> Instruções de trabalho
Pode redigitar sem alterações os registros abaixo, começando no início deles e terminando na linha que contém "Action: click(119, 257)", com as duas pontas incluídas? Deixe as imagens de fora da resposta.

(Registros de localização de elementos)
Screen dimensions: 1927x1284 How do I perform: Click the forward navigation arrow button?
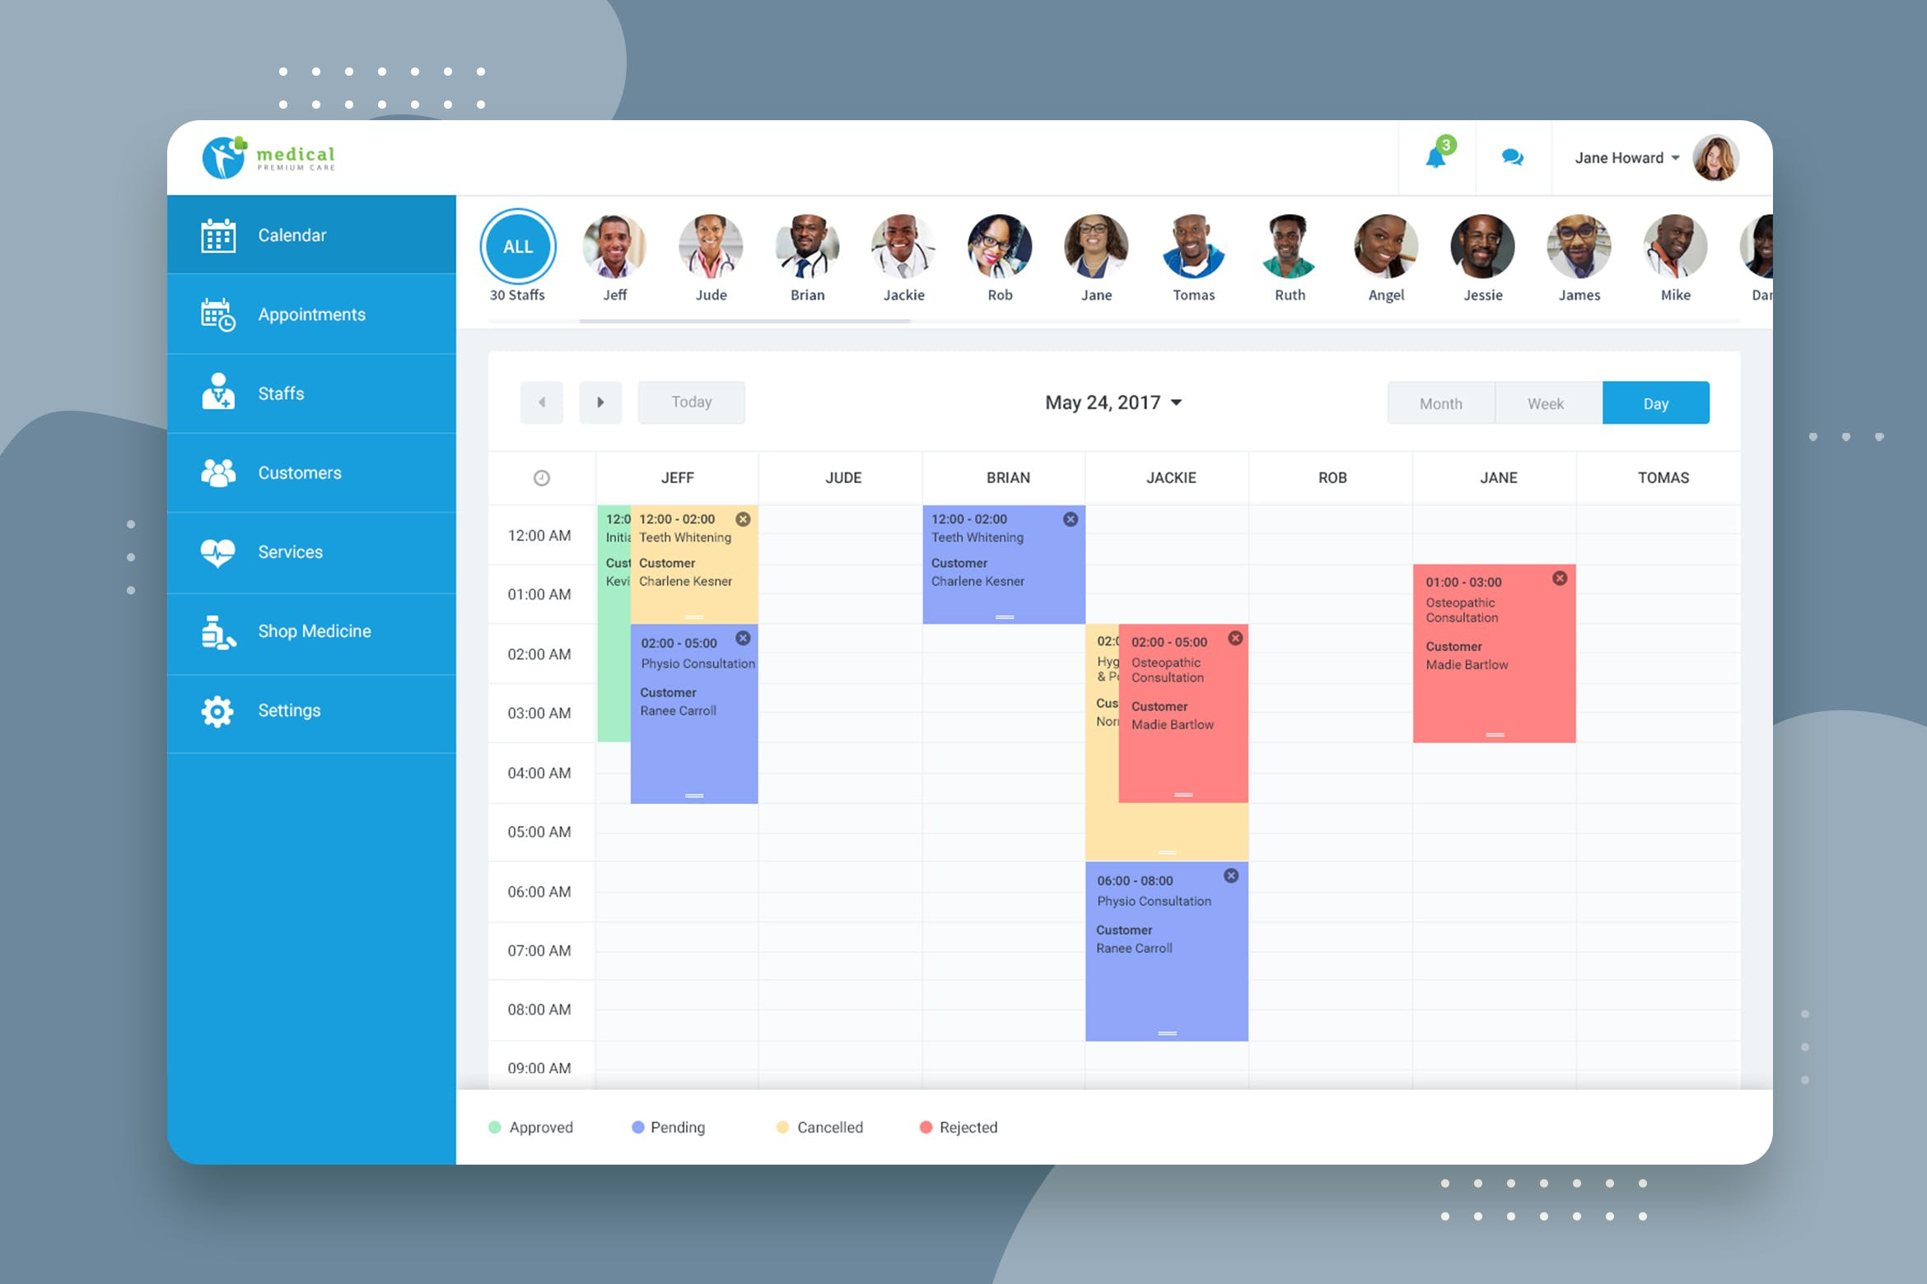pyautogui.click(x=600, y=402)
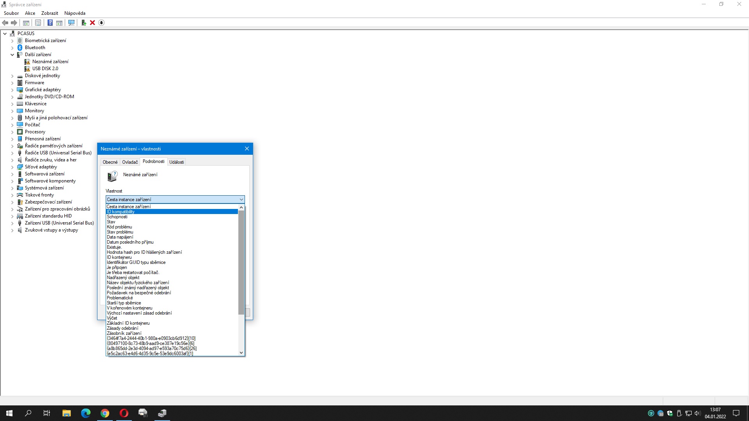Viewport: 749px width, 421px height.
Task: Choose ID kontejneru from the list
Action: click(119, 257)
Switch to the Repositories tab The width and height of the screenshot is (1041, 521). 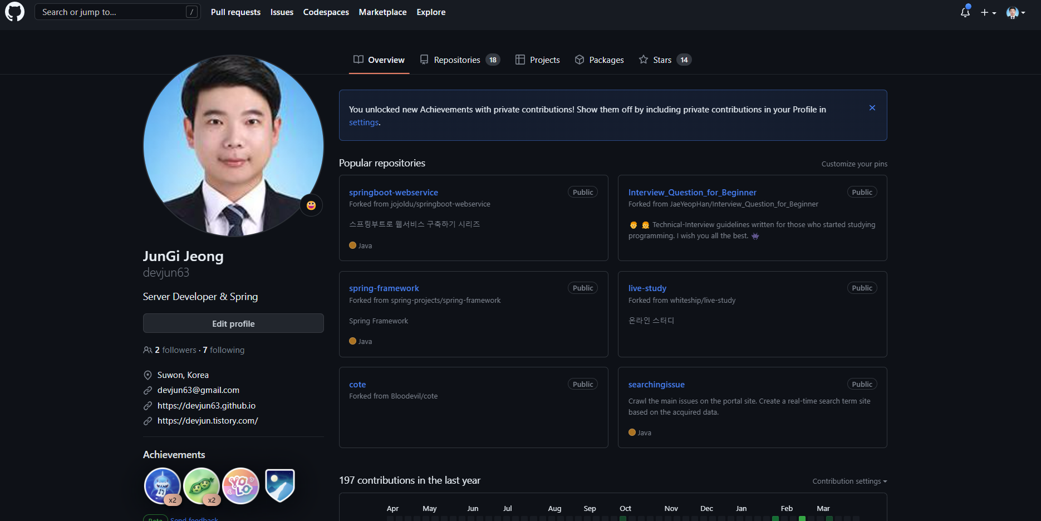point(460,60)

> A resposta
Screen dimensions: 1927x1284 How do I perform: Click the forward navigation arrow button?
pyautogui.click(x=600, y=402)
Viewport: 749px width, 421px height.
Task: Choose ID kontejneru from the list
Action: click(119, 257)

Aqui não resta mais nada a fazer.